More gifts from locals…Pistachios for the boys…Get in!!!!!!!!!!!!!


Free water melon, oranges and ki-wi’s too…Decided to eat these in a park to relax


Mouthwatering stuff….not bad watermelon either!!!!!!!!


Not every day you see a Camel crossing…….


Mike and Paul wait while Brian checks out accommodation options

 
Brian speaks candidly about “camping spots”


No Country for old Men


Baton down the hatches ….Stormy night in the desert means that we build up walls..Nice job Brian (and not a builder’s crack nor a spirit level in sight)


Cosytown…..fire…good food, craic and totally alone in the middle of Iranian desert…Perfect!!!!!!!!


Brian …those sardines are bubbling….


Middle of the desert …….Sardines on Toast …Delicious!!


…..but they are so dreamy!!!!

 

Kerman – Rafsanjan (109km)

Day 87: Kerman – Rafsanjan (109km) -Distance travelled so far 4,405km “The Iranian bleakness, the Iranian hospitality…and the matter of The Mosques”

We reached Kerman in Iran around 6pm feeling pretty shattered from the long stop/startish bus ride from Zahedan. We thankfully found nice lodgings Guesthouse Milad….Aghhh…Beds at last….Zzzz….

Tomorrow, we will take a day off, to recouperate and catch up on emails and general correspondance….

Kerman is a fairly big place with a decent amount of grocery stores and plenty of Kebab shops (and we are not even in Turkey yet!!)…There is no shortage of bread, cheeses and confectionaries here. Water is also drinkable in many parts which cuts down our expenditure on bottled water….

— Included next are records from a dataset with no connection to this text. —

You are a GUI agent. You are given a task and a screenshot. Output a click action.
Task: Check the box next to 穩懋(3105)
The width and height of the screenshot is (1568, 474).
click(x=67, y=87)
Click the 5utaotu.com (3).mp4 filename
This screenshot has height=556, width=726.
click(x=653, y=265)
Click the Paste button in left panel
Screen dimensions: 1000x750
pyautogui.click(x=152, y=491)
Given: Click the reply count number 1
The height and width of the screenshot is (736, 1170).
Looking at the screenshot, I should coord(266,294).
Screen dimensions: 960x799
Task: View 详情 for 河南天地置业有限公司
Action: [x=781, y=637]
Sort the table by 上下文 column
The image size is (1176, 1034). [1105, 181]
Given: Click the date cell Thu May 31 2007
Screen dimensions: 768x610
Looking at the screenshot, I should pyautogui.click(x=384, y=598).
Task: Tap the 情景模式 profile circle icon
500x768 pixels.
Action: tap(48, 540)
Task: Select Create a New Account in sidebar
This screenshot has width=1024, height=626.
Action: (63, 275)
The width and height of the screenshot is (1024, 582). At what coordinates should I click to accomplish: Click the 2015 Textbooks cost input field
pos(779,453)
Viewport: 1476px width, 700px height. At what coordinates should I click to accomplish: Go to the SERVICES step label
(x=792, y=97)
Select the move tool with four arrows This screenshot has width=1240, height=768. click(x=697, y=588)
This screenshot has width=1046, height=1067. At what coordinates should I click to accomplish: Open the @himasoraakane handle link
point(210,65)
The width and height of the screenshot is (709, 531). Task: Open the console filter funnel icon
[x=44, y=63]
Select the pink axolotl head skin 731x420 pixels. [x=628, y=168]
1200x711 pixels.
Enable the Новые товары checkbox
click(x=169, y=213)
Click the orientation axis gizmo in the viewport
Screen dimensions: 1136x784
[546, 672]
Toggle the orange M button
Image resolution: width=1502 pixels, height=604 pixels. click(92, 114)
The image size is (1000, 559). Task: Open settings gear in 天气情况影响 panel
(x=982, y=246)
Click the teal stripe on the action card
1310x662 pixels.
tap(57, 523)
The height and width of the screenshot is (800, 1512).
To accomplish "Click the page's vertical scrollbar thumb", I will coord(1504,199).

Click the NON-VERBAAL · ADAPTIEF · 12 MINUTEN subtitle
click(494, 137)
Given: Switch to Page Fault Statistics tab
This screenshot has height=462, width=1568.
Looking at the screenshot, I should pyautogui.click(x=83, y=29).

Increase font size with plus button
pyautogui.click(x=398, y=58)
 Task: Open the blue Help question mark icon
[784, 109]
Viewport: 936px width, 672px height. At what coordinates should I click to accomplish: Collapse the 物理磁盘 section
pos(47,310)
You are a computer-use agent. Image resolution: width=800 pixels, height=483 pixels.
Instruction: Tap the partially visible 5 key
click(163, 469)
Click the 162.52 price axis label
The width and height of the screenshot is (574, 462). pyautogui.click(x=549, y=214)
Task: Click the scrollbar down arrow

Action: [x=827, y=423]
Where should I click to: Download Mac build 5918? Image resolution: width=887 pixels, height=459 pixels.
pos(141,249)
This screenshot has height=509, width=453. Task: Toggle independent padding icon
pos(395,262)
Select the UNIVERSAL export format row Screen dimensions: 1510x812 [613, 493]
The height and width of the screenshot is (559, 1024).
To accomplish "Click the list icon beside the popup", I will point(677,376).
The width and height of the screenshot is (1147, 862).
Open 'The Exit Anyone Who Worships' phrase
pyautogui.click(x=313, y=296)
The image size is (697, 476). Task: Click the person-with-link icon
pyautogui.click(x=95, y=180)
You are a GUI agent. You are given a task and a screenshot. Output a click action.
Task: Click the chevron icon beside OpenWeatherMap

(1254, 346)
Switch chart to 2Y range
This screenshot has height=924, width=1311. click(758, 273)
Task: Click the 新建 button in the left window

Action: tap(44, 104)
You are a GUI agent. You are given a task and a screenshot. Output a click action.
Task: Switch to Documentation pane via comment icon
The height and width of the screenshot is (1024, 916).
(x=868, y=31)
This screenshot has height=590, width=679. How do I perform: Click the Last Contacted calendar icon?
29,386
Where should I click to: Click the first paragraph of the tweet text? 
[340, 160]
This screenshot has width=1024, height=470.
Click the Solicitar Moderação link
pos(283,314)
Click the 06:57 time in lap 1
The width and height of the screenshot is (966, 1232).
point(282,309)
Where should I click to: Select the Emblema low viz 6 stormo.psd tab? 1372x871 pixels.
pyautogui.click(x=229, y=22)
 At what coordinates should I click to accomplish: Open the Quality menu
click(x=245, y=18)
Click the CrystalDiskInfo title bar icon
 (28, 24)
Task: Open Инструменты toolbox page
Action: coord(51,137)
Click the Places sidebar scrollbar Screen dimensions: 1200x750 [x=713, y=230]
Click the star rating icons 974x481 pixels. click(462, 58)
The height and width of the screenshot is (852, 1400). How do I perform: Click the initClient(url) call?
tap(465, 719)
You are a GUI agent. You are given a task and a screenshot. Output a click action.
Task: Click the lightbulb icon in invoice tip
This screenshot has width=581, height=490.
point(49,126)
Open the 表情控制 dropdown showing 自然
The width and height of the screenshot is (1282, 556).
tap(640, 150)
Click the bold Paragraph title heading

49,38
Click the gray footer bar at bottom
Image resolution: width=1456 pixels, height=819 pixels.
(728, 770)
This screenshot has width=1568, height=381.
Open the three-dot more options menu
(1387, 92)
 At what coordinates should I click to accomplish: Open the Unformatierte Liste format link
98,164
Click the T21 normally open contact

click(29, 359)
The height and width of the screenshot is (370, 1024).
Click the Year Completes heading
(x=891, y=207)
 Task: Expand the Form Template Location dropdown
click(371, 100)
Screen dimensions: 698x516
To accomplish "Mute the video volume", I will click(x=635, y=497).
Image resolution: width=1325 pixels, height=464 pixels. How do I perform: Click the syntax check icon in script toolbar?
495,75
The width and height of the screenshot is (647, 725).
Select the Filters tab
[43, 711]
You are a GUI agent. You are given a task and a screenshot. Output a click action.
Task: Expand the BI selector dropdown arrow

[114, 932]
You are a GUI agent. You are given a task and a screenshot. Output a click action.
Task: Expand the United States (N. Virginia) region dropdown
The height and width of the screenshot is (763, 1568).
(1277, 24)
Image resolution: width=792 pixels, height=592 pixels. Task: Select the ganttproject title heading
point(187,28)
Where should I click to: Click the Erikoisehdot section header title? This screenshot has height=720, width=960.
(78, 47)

Enjoying a nice meal with some fairly static locals


A problem shared, is a problem halved

We met this guy on the morning we departed Kerman. He spoke of his woes and asked us some pretty deep questions (for 7am) such as;

1) What is the secret to happiness?

2) How do make my wife happy?

3) Does money bring me happiness?

After he kissed Mike on the neck, he took some of our words of wisdom on board, ie; (that he should hug/kiss his wife a little more ofter). We then made a swift exit from the guesthouse parking lot and onwards on our journey into the heart of The Islamic Republic of Iran (our 7th country)…..Its a good day, temparature 25 celcuis, with slight gusts moving down from the North….


Starting our 7th country, 3 months on the road….feeling good


Inscriptions on the hills of Iran…It’s a baron, harsh landscape here..


Paul complete with orange jug..

This orange jug was given to us by the good ould guesthouse staff back in Kerman……We used it with a water element to boil water for tea/cooking in places like hostels/rest areas etc….It works out great to fill our thermos flasks with boiling water for days on the road…..


Bread or “Nun” as it is refered to as in the local dialect Farsi….Some words are just invaluable….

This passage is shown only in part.